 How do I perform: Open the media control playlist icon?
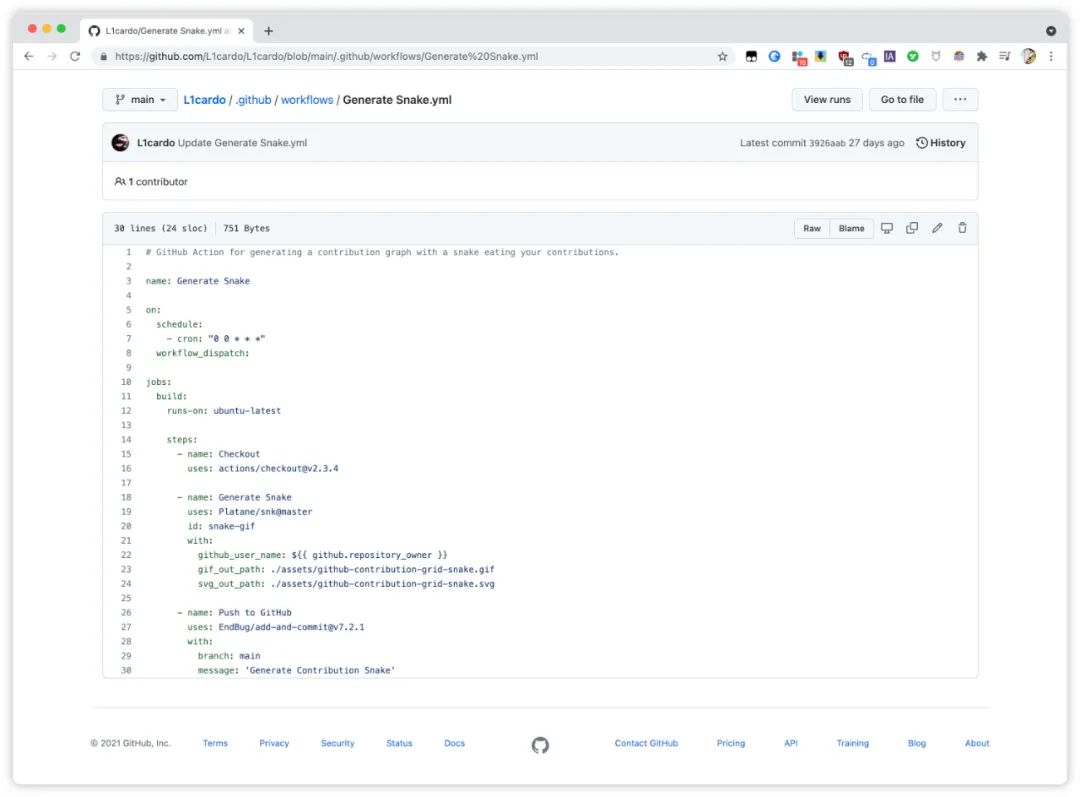pyautogui.click(x=1004, y=57)
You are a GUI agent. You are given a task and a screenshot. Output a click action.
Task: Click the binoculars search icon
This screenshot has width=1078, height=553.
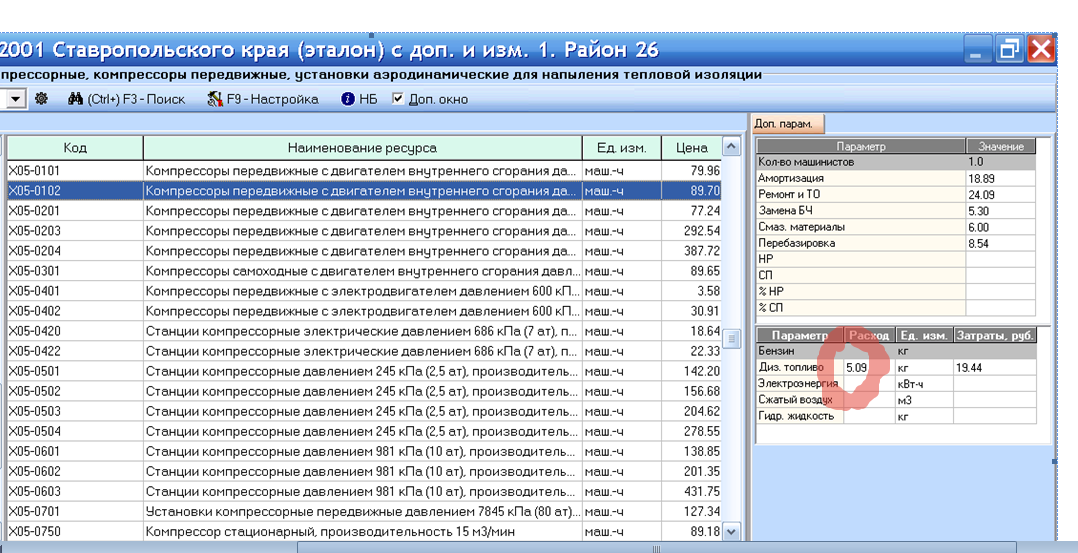75,99
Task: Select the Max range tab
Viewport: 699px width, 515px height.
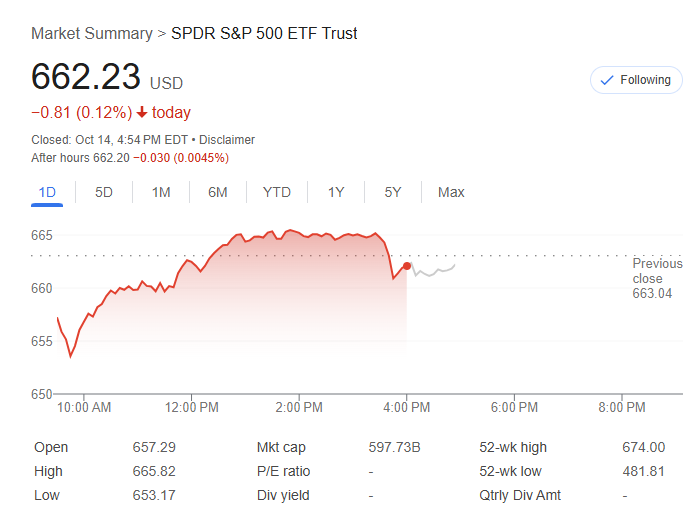Action: (451, 192)
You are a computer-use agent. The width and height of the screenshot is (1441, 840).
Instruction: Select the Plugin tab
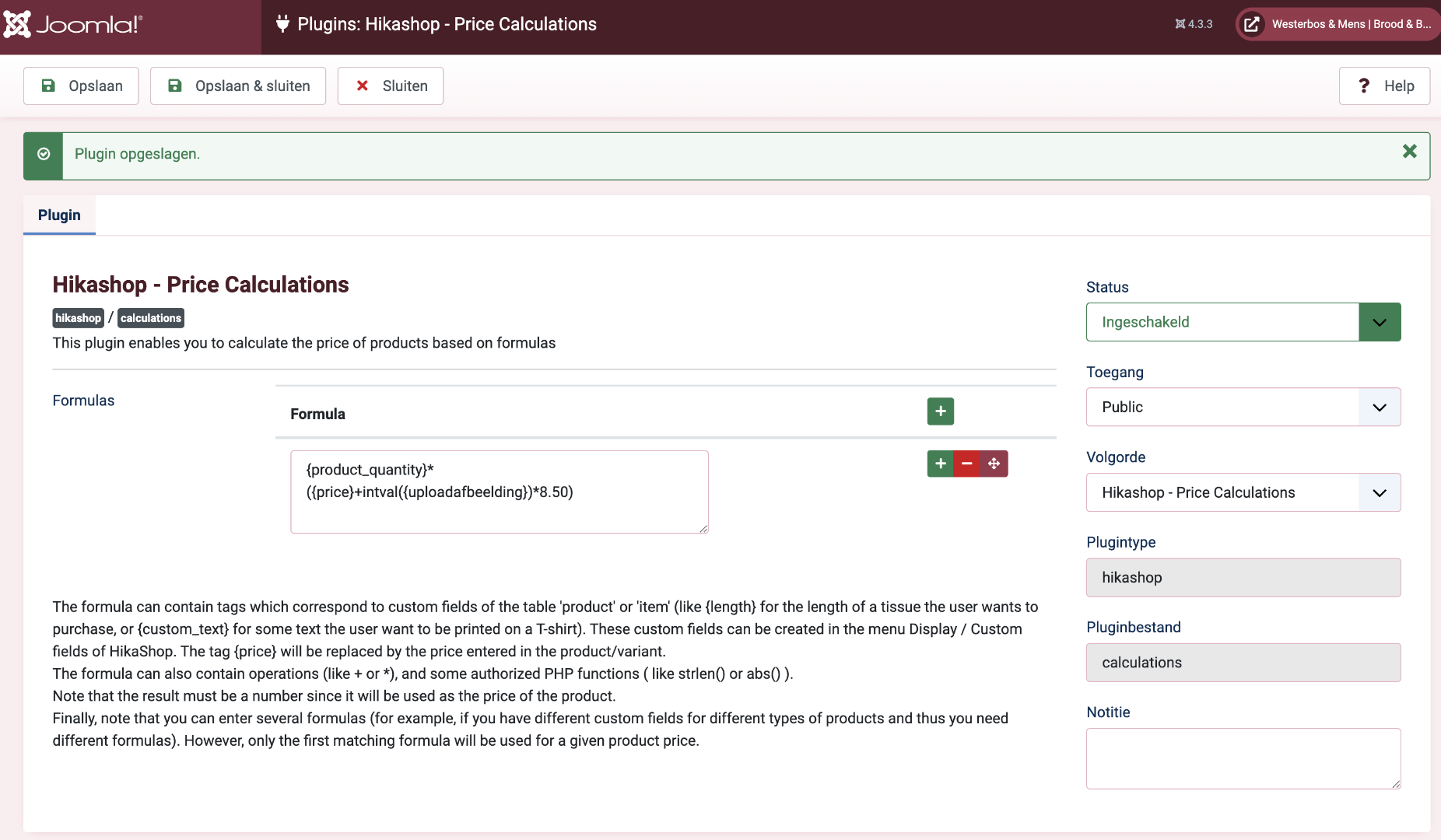(59, 215)
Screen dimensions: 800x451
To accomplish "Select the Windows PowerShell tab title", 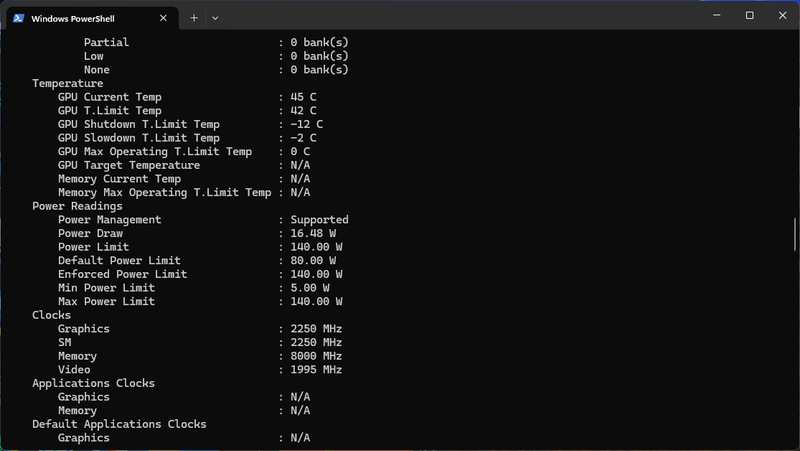I will 84,18.
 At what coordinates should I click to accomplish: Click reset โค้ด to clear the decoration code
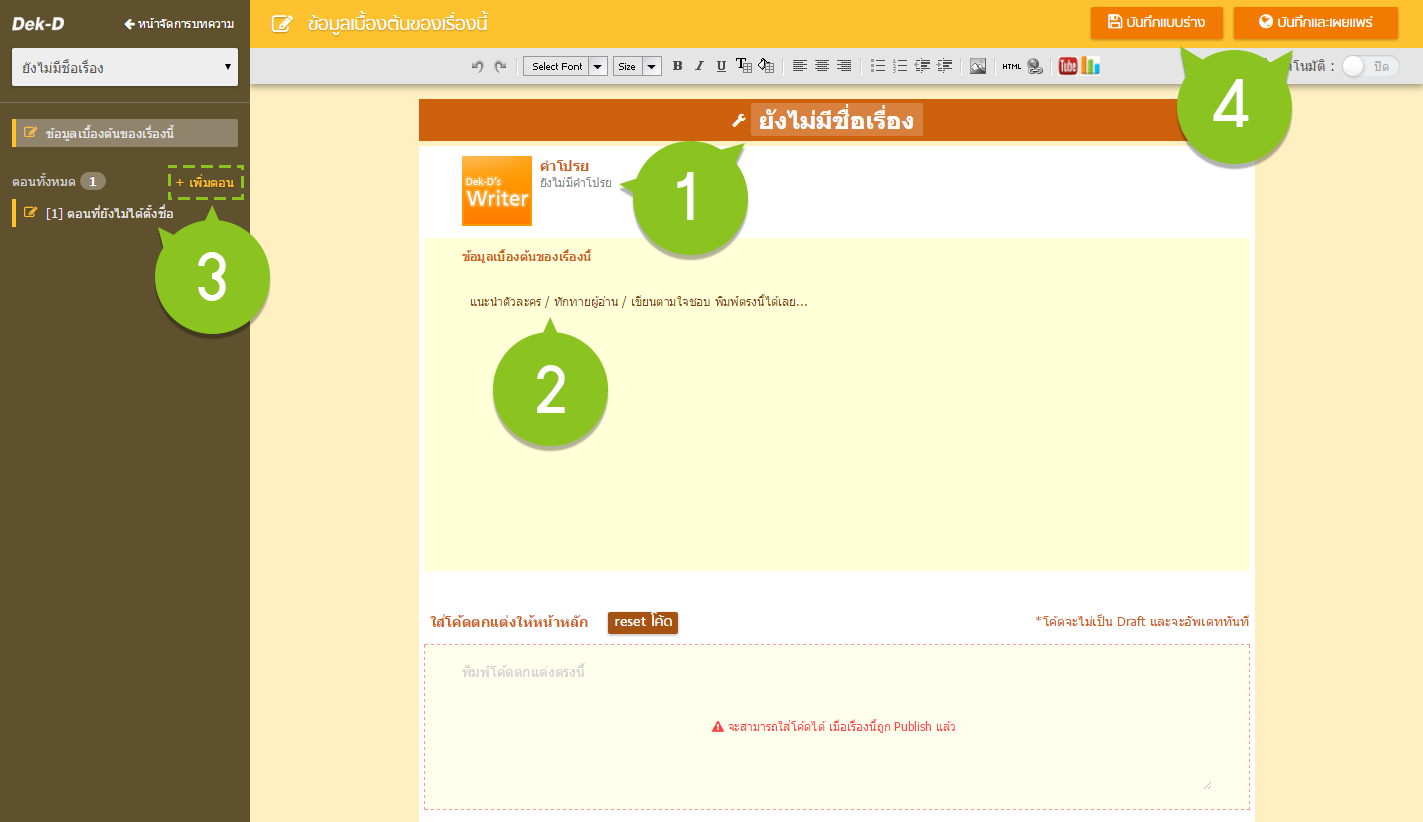click(642, 622)
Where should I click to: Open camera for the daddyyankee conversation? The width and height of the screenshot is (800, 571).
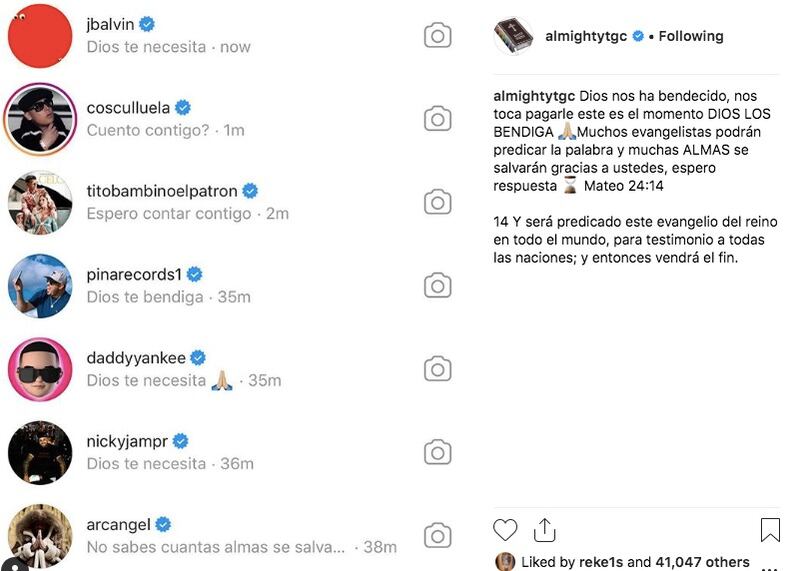click(437, 369)
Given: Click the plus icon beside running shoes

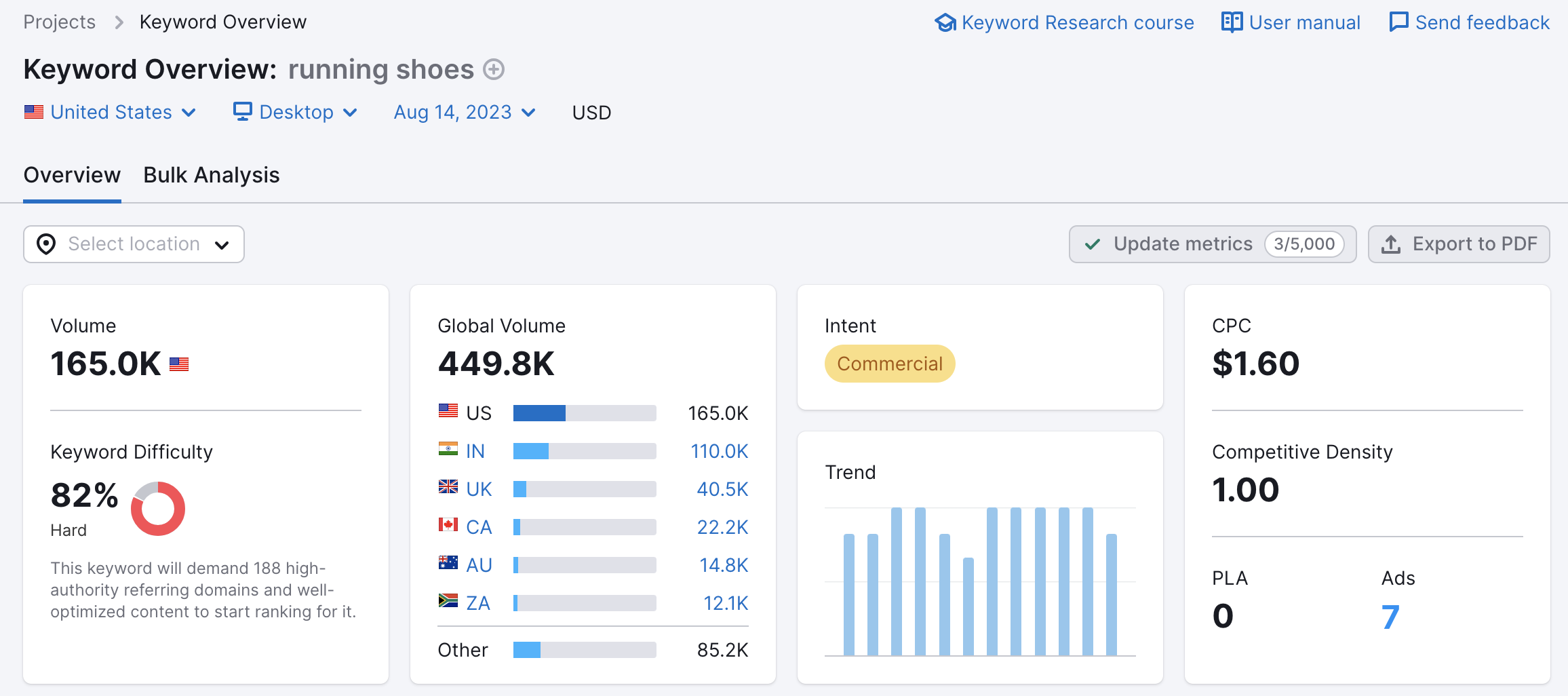Looking at the screenshot, I should tap(493, 70).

TASK DIRECTIONS: Your answer should be one number: how many lines in the preceding listing hold "agent".

RESPONSE TO THE EXERCISE: 2